Commissioner Chairwoman Maryellen Petrilla and county Solicitor Vito DeLuca did their best to thrash Home Rule.  Minority Commissioner Steve Urban, after losing his bid for state senator, predicted that county residents will one day regret changing the current form of government.  He predicted a “big power grab” for county jobs and contracts.

And that is different, how?

County Prothonotary Carolee Medico-Olenginski, whose position will be abolished under Home Rule, envisions a county manager who will become a “bobble-head doll,”  beholden to the new council.  That’s a step up from some row officers and county manager bubble heads, who were beholden to their friends and families looking for contracts and jobs.

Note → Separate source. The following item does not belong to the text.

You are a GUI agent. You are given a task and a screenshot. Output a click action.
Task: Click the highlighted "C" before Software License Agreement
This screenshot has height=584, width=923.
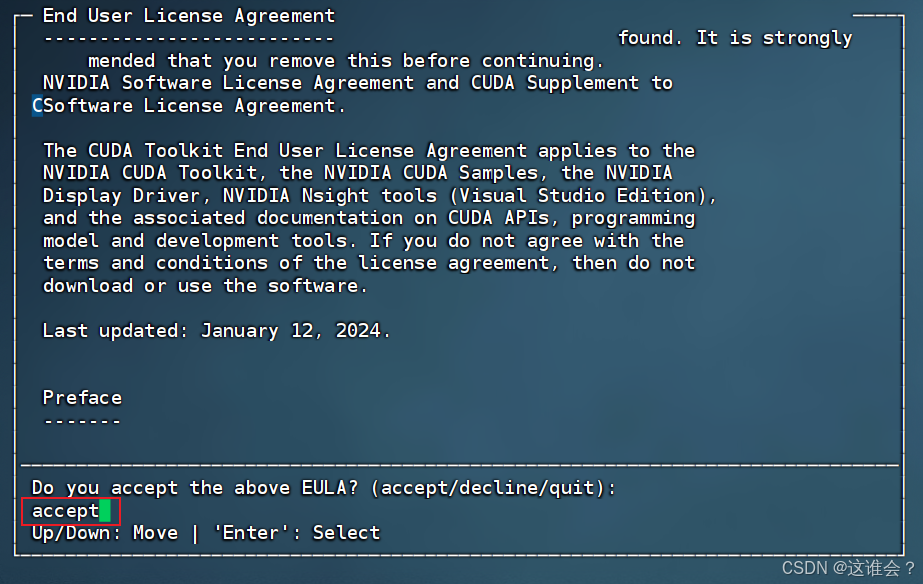37,106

No, we’re going to give county voters some credit.  They did a pretty good job in Tuesday’s elections.  If Skrepenak were on the ballot, and they elected him a third time,  we’d be worried.

Now onto the election of 11 part-time council members, who will then appoint  a county executive.  This is key to a real change for the better, and we have reason to believe that county residents are up to the task.  It’s good to be fed up because you finally wake up.

If we end up with a professional business person running the county, who then hires other qualified managers to run our county offices, that will be a good thing.  Hopefully, this person will also have the know-how to deal with the bloated union contracts breaking the bank.

The Kourthouse was in need of a good shake-up for far too long.  While there have been some very competent and dedicated public servants working there throughout the years, there have also been many lazy, self-serving ones.

Although the future is uncertain, the thought of a fresh start is invigorating.  We will be off to a very good start if county voters take seriously the election of the 11 council members.  They will have a lot of power and responsiblility, especially in selecting the county chief executive. 

Anyone remotely connected to the Luzerne County corruption scandal need not apply.